Publication Date: January 2005
Publisher: Library of Congress. Congressional Research Service
Research Area: Education
Title IV of the Higher Education Act (HEA; P.L. 89-329, as amended by P.L. 105-244) authorizes programs that provide federal student financial aid to support student attendance at institutions of higher education meeting Title IV eligibility requirements. To participate in these programs, proprietary (for-profit) institutions must meet requirements included in Section 102 of the HEA, including requirements that proprietary institutions have been in existence for at least two years and derive at least 10% of school revenue from non-Title IV funds. This latter requirement forms the basis for the 90/10 rule.
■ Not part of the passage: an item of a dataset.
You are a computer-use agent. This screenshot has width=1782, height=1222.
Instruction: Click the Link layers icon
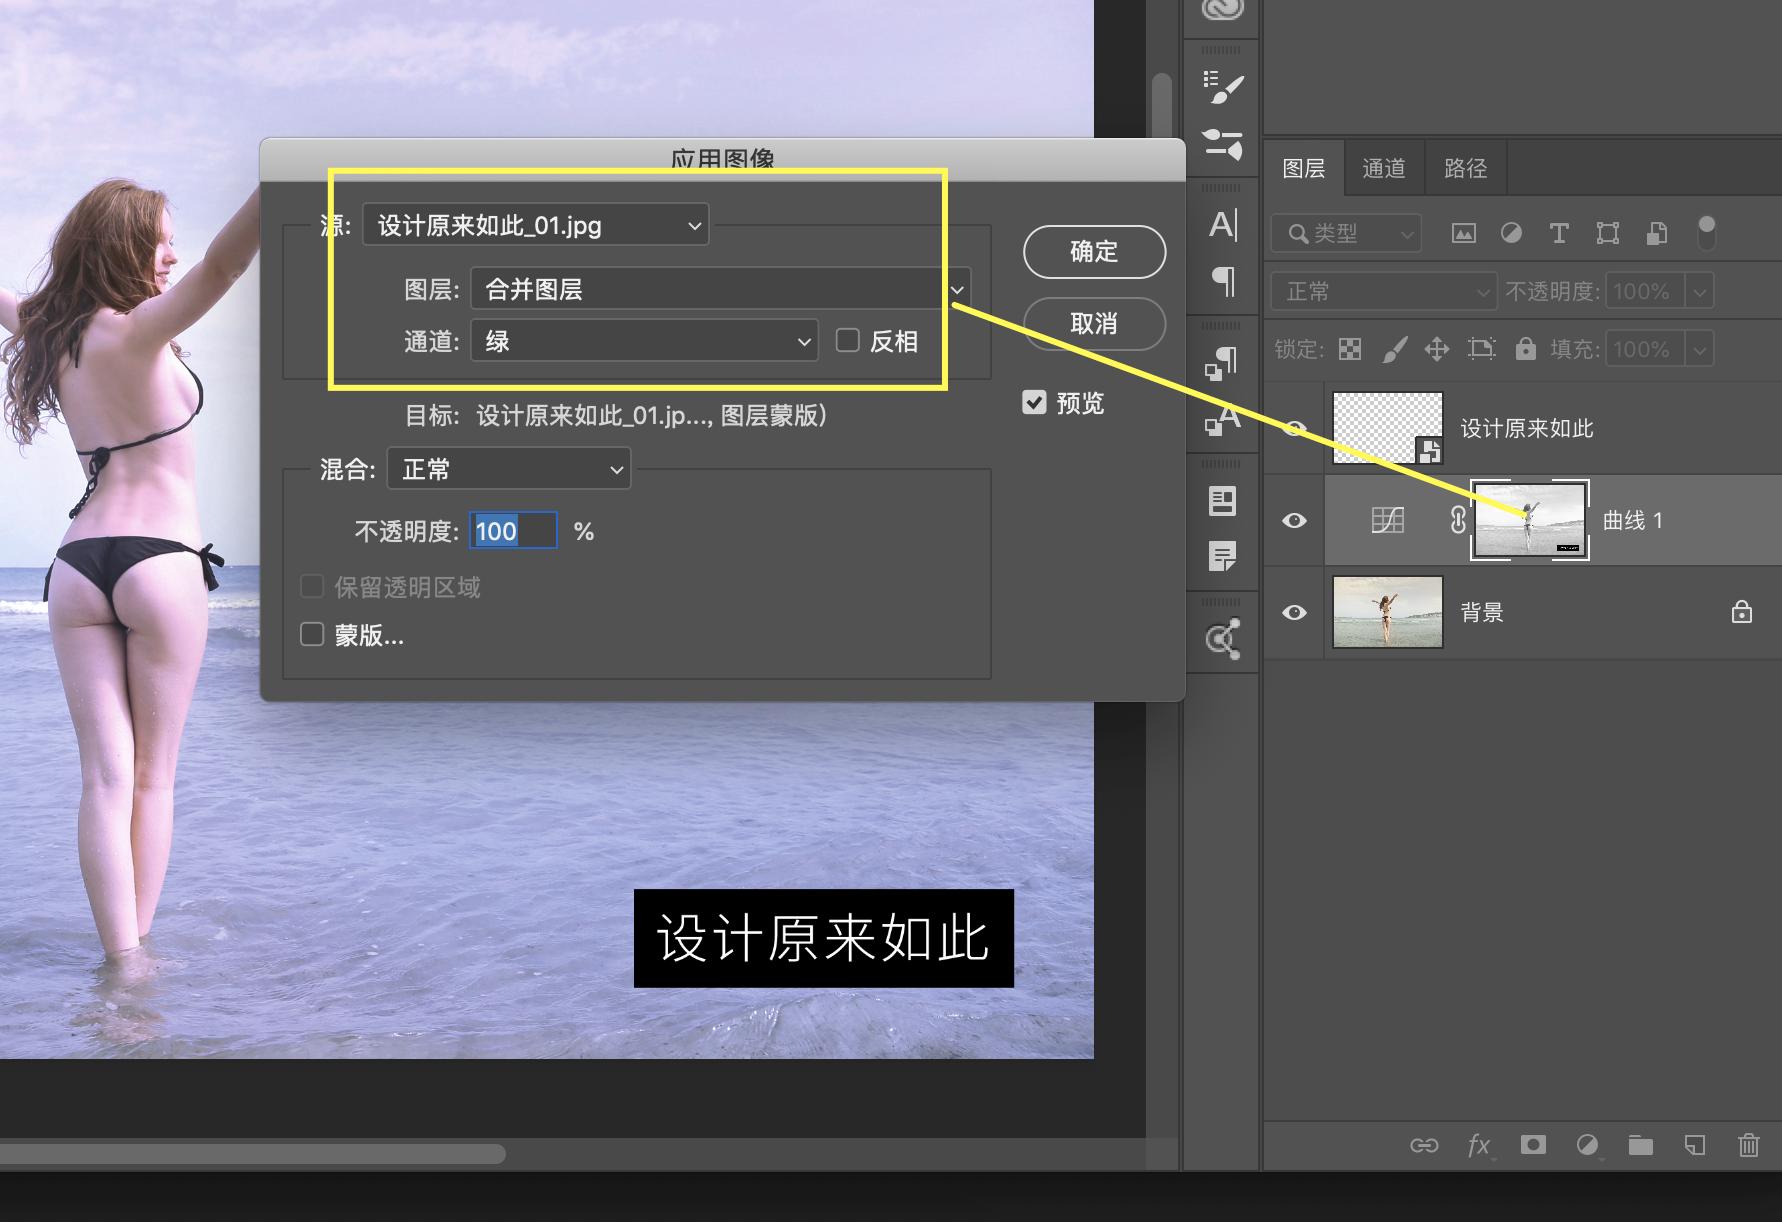pyautogui.click(x=1425, y=1146)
The 90/10 rule was put into effect by the 1998 HEA Amendments (P.L. 105244), replacing its predecessor, the 85/15 rule, which was authorized by the 1992 HEA Amendments (P.L. 102-235). The 85/15 rule was similar to a requirement that had been placed on the veterans' assistance programs administered by the then Veterans' Administration to prevent institutions from being established solely to profit from the payments received by veterans.
Supporters of the 85/15 rule argued that the rule was necessary to stem fraudulent and abusive practices that had been identified at proprietary institutions. It also was argued that implementing the rule might restore some market incentive to education as proprietary institutions would be unable to charge more than what students not receiving enough federal financial aid to pay all their institutional charges were willing to pay. Detractors of the new rule argued that requiring proprietary institutions to obtain at least 15% of their revenue from non-Title IV sources could limit access to low-income students if proprietary institutions were forced to deny admission to students receiving Title IV funds to meet the required percentage of non-Title IV revenues.
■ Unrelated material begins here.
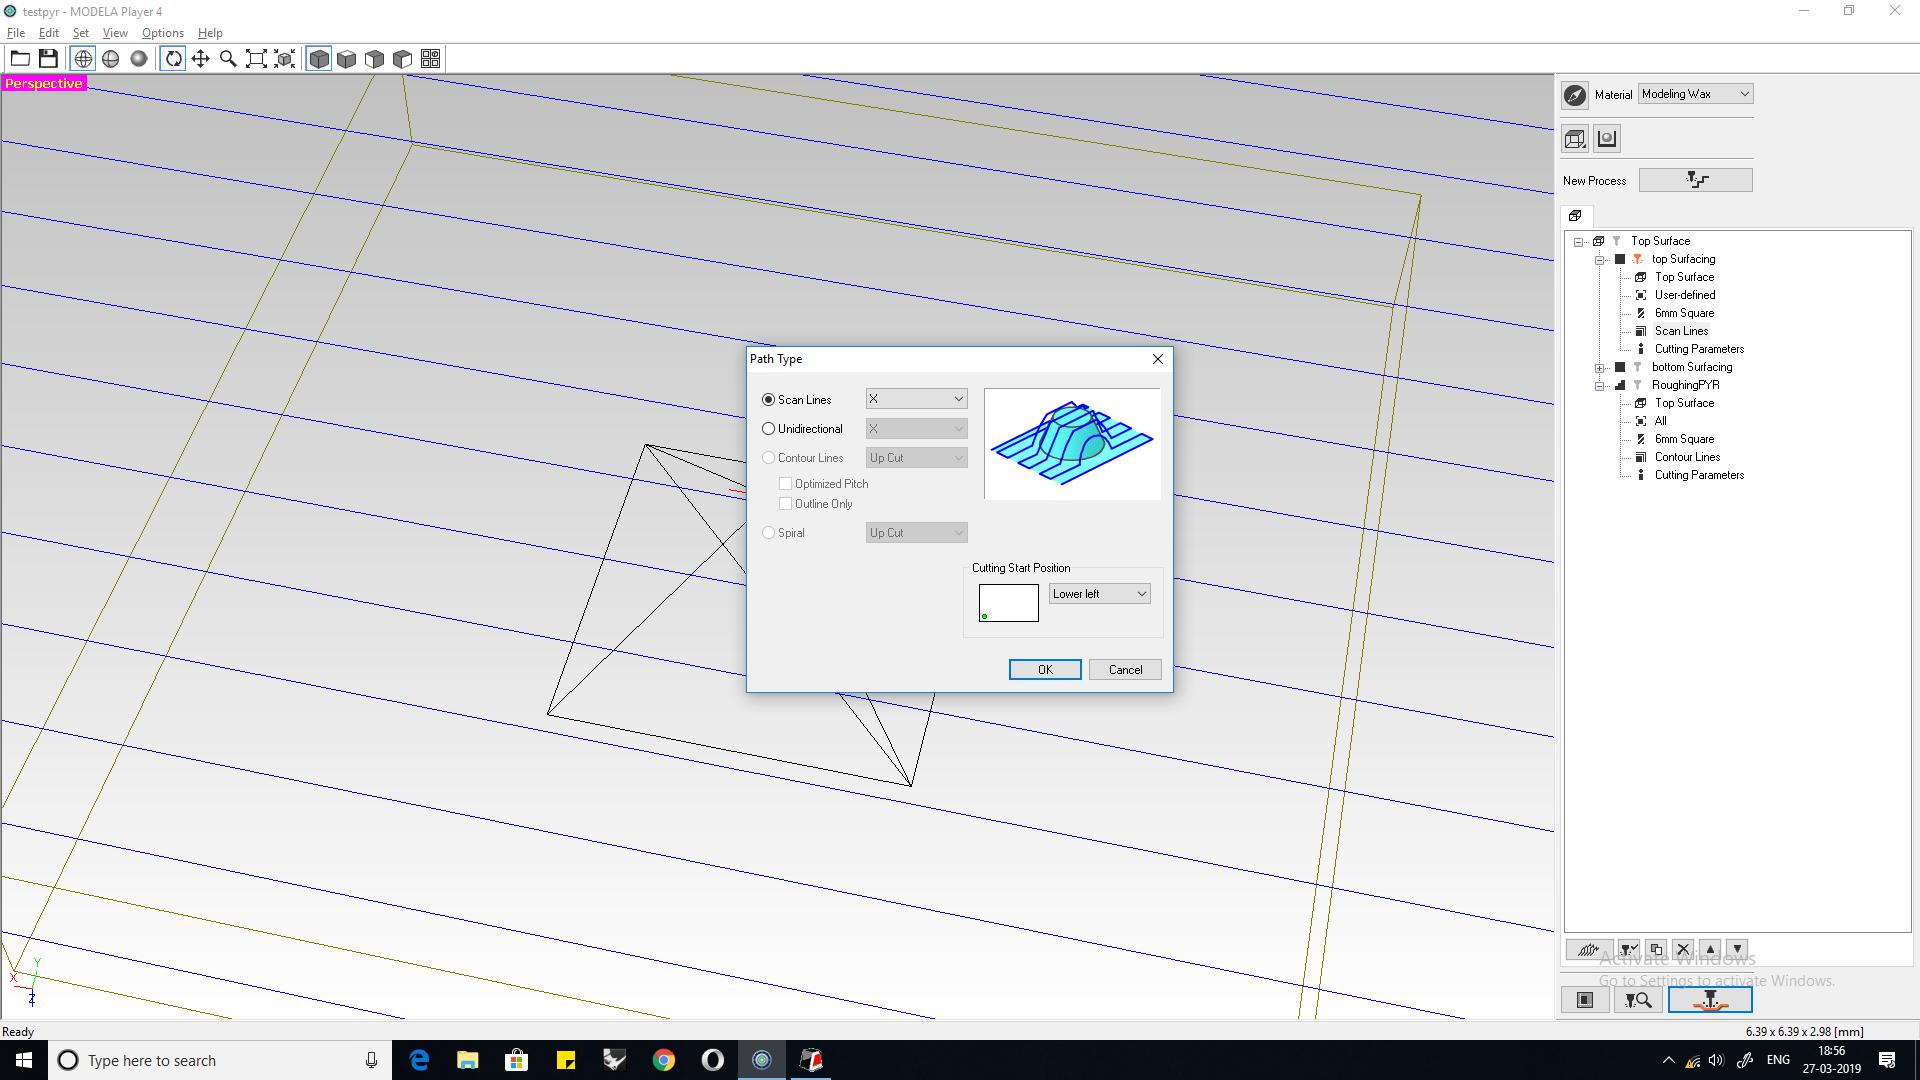Activate the rotate view tool
1920x1080 pixels.
(x=173, y=59)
During the 1998 reauthorization process, Congress reduced the percentage of revenue that proprietary institutions had to obtain from non-Title IV sources to at least 10%. Congress declined to make changes to the formula for calculating revenue that had generated controversy since its inception following the 1992 reauthorization. The U.S. Department of Education, however, opted to modify the definition of revenue and calculation of eligibility through regulations following the 1998 reauthorization.
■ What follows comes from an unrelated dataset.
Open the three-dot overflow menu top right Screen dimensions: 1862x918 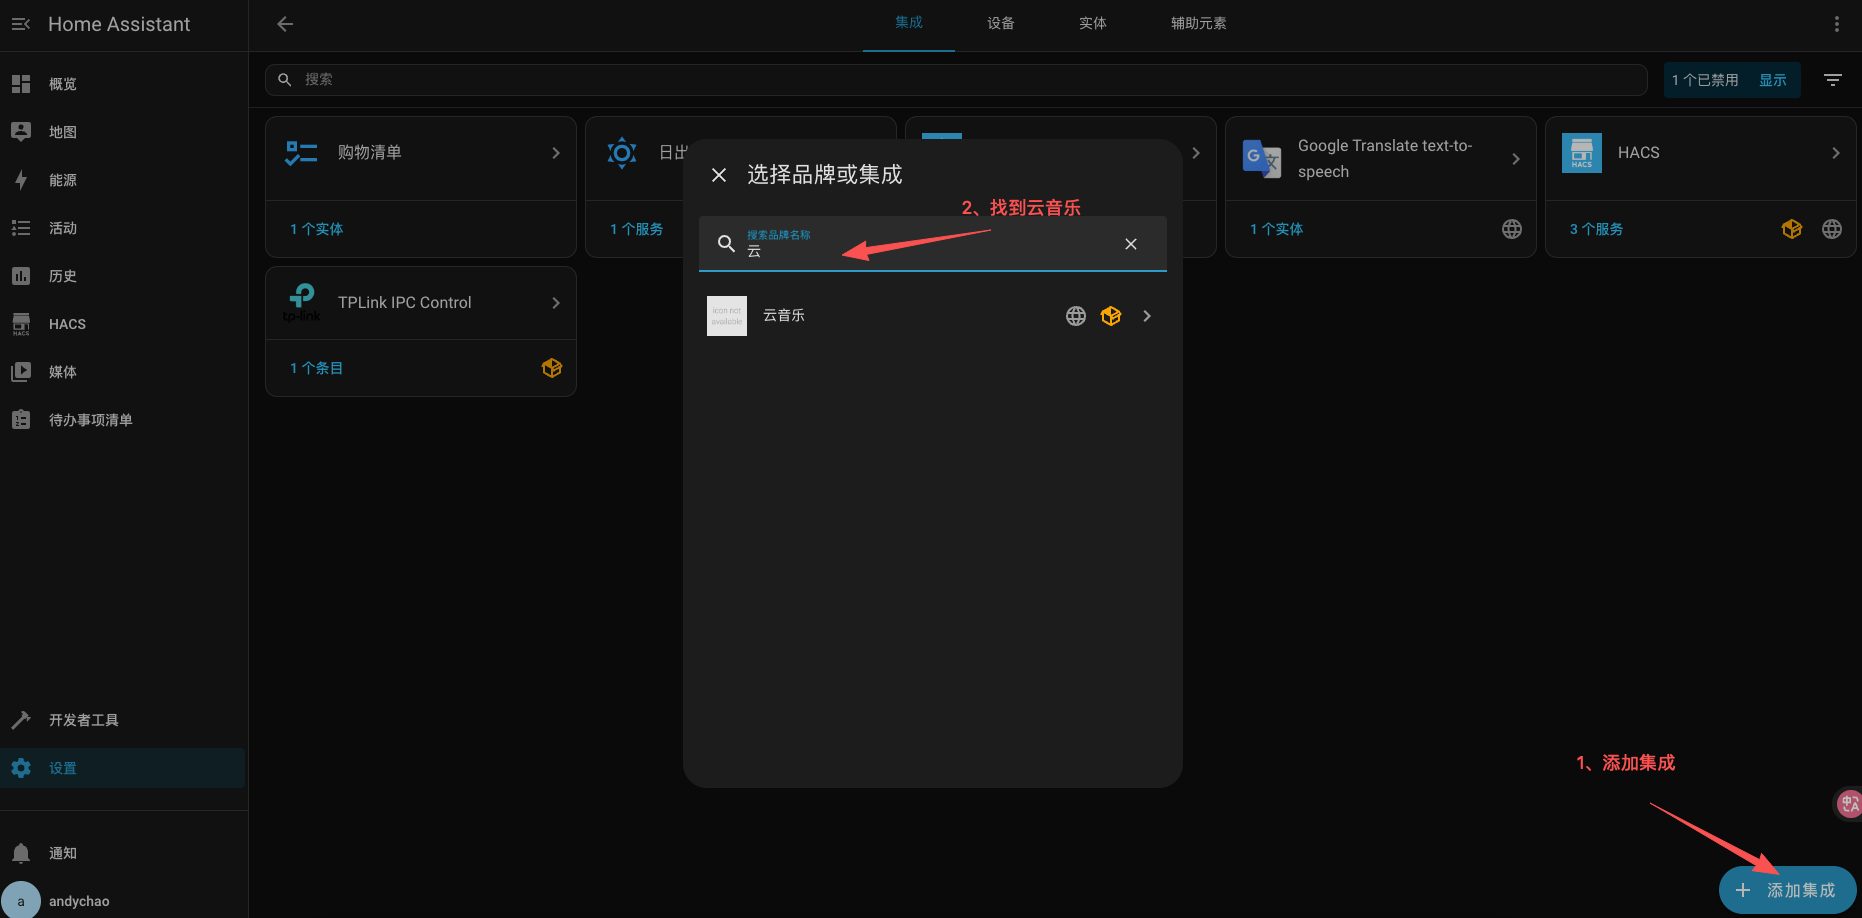pos(1836,23)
As Congress considers the reauthorization of the Higher Education Act, the 90/10 rule may be targeted for elimination or modification. Other possible issues for reauthorization may include modifying the percentage of funds that must be derived from non-Title IV sources, changing the formula to calculate revenue, and changing the order in which funds are applied to institutional charges.
This report will be updated as needed.